Oral Session
Oral 7C: Optimization And Theory
Silver Room
Moderators: Qixing Huang · Vladislav Golyanik
A Direct Approach to Viewing Graph Solvability
Federica Arrigoni · Andrea Fusiello · Tomas Pajdla
The viewing graph is a useful way to represent uncalibrated cameras and their geometric relationships: nodes correspond to cameras and edges represent fundamental matrices. By analyzing this graph, it is possible to establish if the problem is "solvable" in the sense that there exists a unique (up to a single projective transformation) set of cameras that are compliant with the given fundamental matrices. In this paper, we take several steps forward in the study of viewing graph solvability: we propose a new formulation of the problem that is more direct than previous literature, based on a formula that explicitly links pairs of cameras via their fundamental matrix; we introduce the new concept of "infinitesimal solvability", demonstrating its usefulness in understanding real structure from motion graphs; we propose an algorithm for testing infinitesimal solvability and extracting components of unsolvable cases, that is more efficient than previous work; we set up an open research question on the connection between infinitesimal solvability and solvability.

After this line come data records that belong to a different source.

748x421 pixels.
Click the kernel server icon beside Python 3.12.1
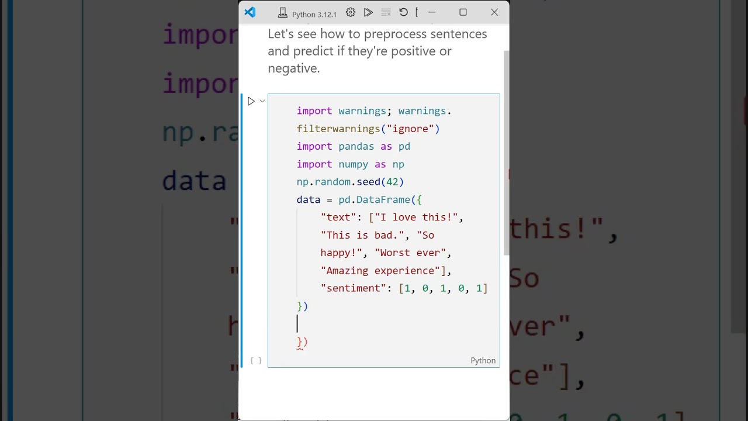tap(283, 13)
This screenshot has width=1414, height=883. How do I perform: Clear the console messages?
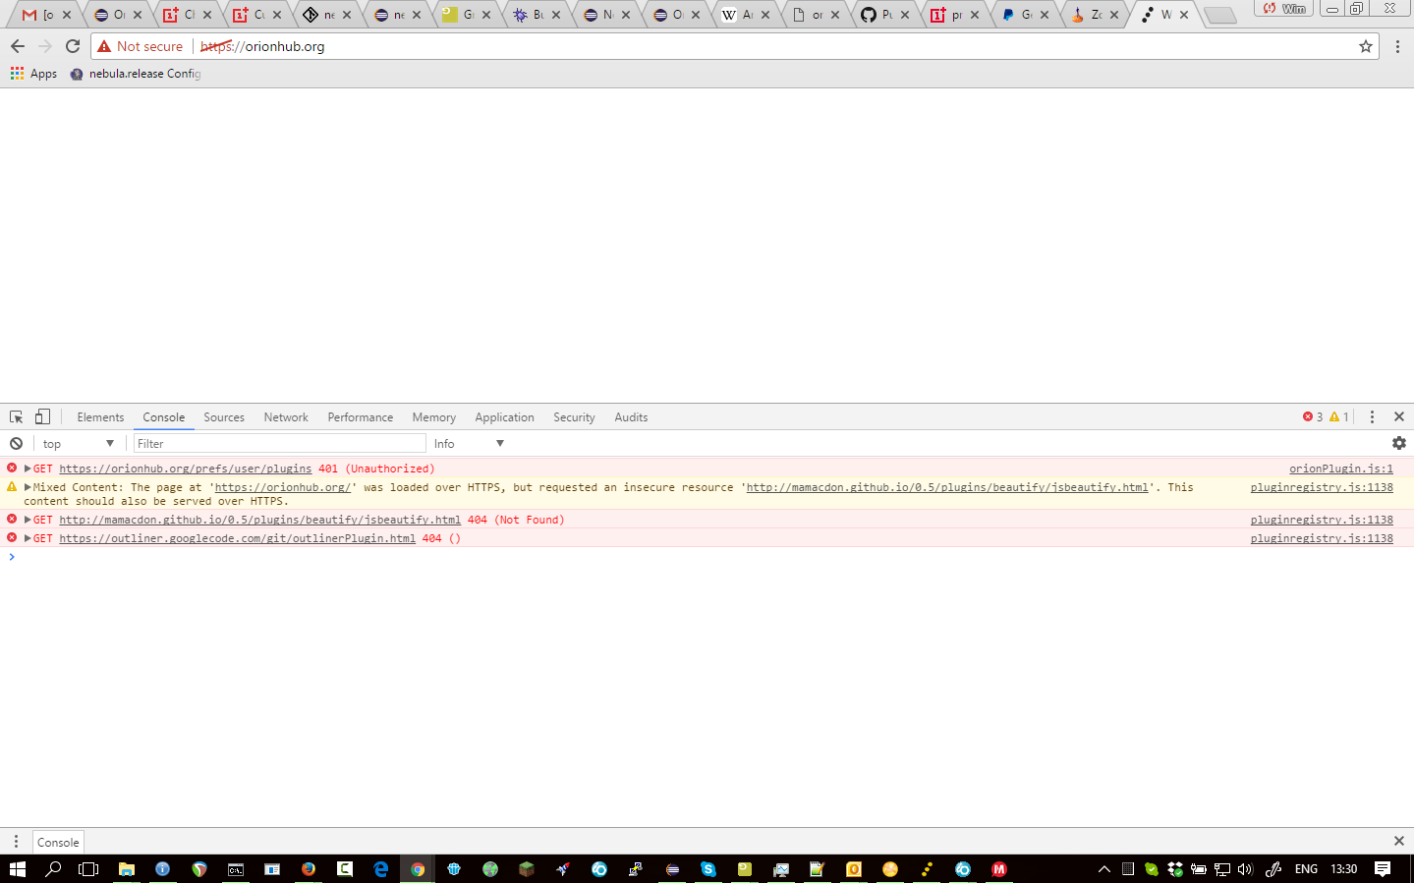pos(16,443)
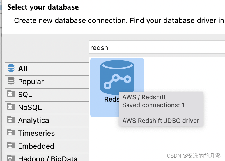Viewport: 225px width, 161px height.
Task: Select the All drivers category
Action: (23, 69)
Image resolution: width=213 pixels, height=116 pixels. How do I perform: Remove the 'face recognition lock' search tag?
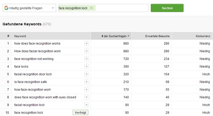click(91, 8)
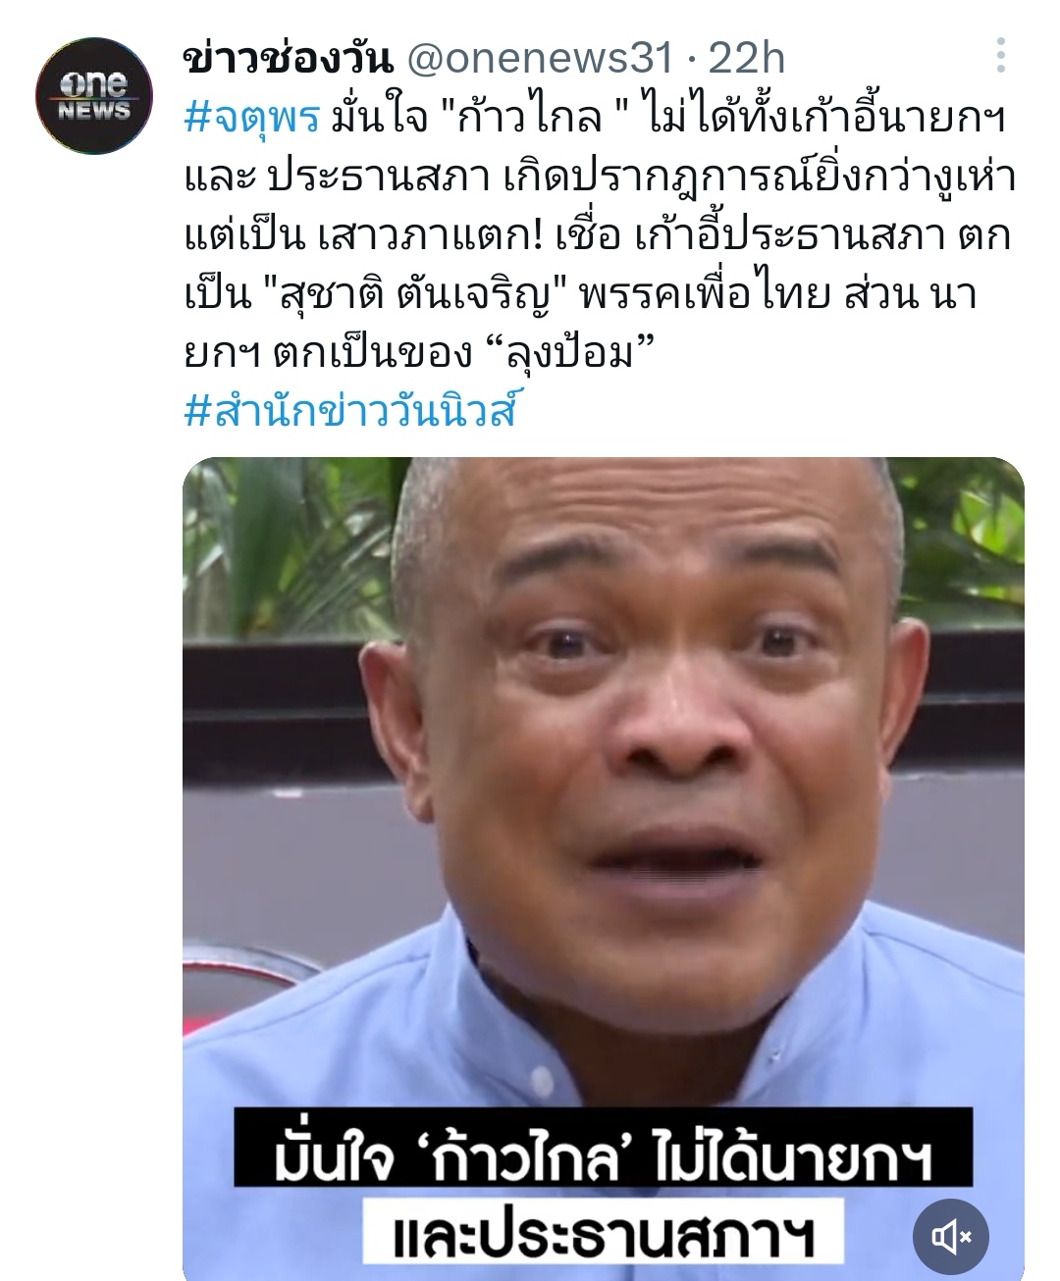Open the #จตุพร hashtag

(x=252, y=120)
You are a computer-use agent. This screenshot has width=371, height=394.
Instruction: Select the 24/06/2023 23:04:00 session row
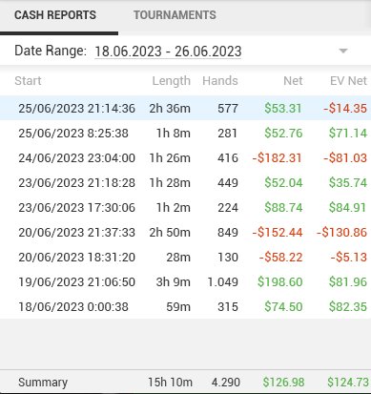[185, 157]
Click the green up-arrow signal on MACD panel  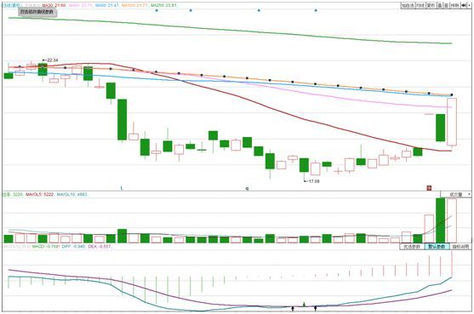304,304
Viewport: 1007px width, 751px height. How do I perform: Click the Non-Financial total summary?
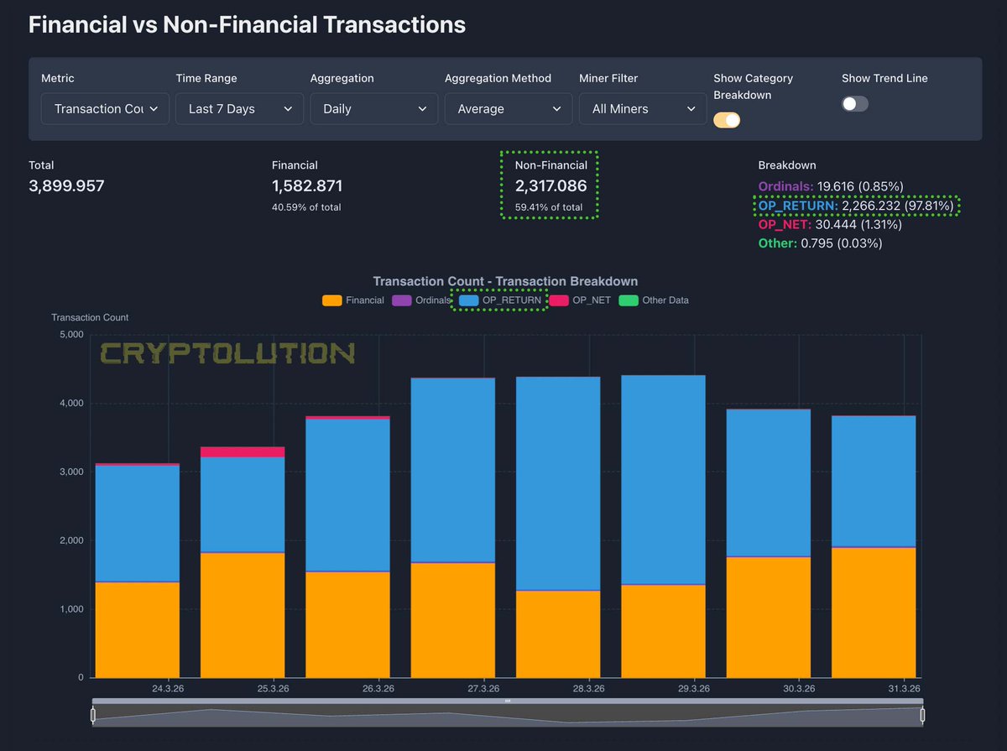[x=550, y=185]
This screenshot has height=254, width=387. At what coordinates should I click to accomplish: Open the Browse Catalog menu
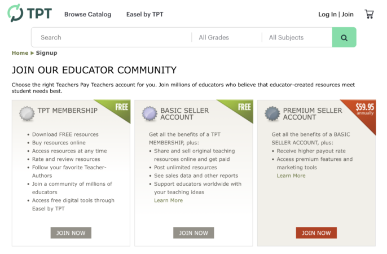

Convex Relaxations for Manifold-Valued Markov Random Fields with Approximation Guarantees
Robin Kenis · Emanuel Laude · Panagiotis Patrinos
While neural network models have garnered significant attention in the imaging community, their application remains limited in important settings where optimality certificates are required or in the absence of extensive datasets. In such cases, classical models like (continuous) Markov Random Fields (MRFs) remain preferable. However, the associated optimization problem is nonconvex, and therefore very challenging to solve globally. This difficulty is further exacerbated in the case of nonconvex state spaces, such as the unit sphere. To address this, we propose a convex Semidefinite Programming (SDP) relaxation to provide lower bounds for these optimization challenges. Our relaxation provably approximates a certain infinite-dimensional convex lifting in measure spaces. Notably, our approach furnishes a certificate of (near) optimality when the relaxation (closely) approximates the unlifted problem. Our experiments show that our relaxation outperforms popular linear relaxations for many interesting problems.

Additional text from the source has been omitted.